For typesetting and page composition, this can be a double-edged sword. While the ‘science’ of typesetting enables the predictable delivery of quality pages, predictable can also mean repetitive.
I started typesetting in the early 1990s, and soon became aware of the repetitive nature of probably 80% of the books I typeset. While the designs for each title or series of titles were unique, the process of laying out the pages, and the decisions on where and how to place artwork, were the same.
When I began using the industry leading typesetting software, Adobe InDesign, I was still doing a lot of repetitive tasks. Some of these I solved with GREP searches; however, I also knew that computers generally have limited capacity to handle vague problems or ‘grey areas’.
Those grey areas are where I would far rather spend my time and energy doing meaningful work.
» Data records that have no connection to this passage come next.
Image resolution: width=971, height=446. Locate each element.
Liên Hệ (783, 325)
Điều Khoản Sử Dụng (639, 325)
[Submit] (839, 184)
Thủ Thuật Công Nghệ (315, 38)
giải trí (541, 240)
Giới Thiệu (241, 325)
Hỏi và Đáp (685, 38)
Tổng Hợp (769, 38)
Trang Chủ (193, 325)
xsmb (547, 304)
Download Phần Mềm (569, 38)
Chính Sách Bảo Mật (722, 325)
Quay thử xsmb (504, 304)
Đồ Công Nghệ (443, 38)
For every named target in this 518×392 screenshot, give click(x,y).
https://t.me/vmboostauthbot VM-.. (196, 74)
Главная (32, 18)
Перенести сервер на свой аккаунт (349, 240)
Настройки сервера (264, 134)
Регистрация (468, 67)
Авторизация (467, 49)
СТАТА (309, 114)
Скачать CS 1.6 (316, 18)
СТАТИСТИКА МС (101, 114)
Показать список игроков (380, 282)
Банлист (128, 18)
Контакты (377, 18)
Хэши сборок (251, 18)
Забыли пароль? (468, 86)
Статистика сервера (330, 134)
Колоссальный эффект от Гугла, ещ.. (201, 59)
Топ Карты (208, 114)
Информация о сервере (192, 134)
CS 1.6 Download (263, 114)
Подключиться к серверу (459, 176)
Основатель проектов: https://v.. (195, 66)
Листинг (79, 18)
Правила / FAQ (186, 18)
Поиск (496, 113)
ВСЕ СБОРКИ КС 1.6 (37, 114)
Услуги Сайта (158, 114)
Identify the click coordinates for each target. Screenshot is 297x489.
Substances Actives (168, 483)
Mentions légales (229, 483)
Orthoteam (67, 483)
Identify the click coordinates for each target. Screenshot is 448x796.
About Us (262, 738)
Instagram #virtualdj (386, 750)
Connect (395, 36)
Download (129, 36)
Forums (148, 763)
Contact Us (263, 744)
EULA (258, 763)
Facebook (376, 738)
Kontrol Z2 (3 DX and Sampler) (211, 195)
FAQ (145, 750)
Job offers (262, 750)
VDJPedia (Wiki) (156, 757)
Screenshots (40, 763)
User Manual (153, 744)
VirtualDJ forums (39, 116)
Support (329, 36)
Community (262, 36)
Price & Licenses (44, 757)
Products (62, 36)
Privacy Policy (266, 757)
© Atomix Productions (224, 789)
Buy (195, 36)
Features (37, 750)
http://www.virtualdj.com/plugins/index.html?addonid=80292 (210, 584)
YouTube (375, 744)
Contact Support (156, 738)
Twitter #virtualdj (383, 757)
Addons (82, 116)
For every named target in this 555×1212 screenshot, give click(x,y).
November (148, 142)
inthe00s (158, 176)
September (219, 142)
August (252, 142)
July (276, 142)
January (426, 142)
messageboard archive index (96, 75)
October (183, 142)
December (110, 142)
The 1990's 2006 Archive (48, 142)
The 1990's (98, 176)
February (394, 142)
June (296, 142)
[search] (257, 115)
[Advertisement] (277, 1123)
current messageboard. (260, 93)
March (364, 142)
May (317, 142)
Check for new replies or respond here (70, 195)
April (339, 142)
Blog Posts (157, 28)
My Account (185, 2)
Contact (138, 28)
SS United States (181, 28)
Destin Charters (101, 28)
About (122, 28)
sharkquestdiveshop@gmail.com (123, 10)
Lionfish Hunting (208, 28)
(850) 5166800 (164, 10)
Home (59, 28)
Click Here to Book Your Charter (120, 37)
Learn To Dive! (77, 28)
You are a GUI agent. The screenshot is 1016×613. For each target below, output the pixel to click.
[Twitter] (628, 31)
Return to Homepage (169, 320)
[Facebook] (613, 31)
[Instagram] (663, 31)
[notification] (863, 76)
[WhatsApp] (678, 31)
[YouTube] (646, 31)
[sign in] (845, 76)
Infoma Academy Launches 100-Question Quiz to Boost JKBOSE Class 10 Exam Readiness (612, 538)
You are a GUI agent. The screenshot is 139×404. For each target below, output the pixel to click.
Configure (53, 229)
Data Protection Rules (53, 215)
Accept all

The focus of automation should be to free ourselves from the boring drudgery of repetitive tasks, minimise errors, avoid danger, eliminate redundant data, and enhance the user’s effectiveness. As companies who have adopted automation have shown, less time making allows for more time innovating.
So how can publishers benefit from automation?
Firstly, a reality check—automation is difficult. Not because the technology is complicated, but because people have to adjust the way they work, and that is uncomfortable for many.
However, the questions to ask are: What will you do with your extra capacity once automation is achieved? Which creative and innovative projects sitting on the back burner can you finally bring to the fore? How will you spend your most valuable resource—time?
Automation is not an all or nothing commitment; it can be done in incremental steps.
A good place to start is to look for small, simple, repetitive tasks that you perform regularly (for example, in your word processor, spreadsheets, cloud platforms, or typesetting software), and explore ways to automate them.
There will always be tasks that computers cannot and should not do, but automating repetitive chores that are better suited to computers frees up humans to focus on the more meaningful work I mentioned earlier.
In the end, the reader cares most about when and how great their next read will be. So where should publishers be investing their creative energy?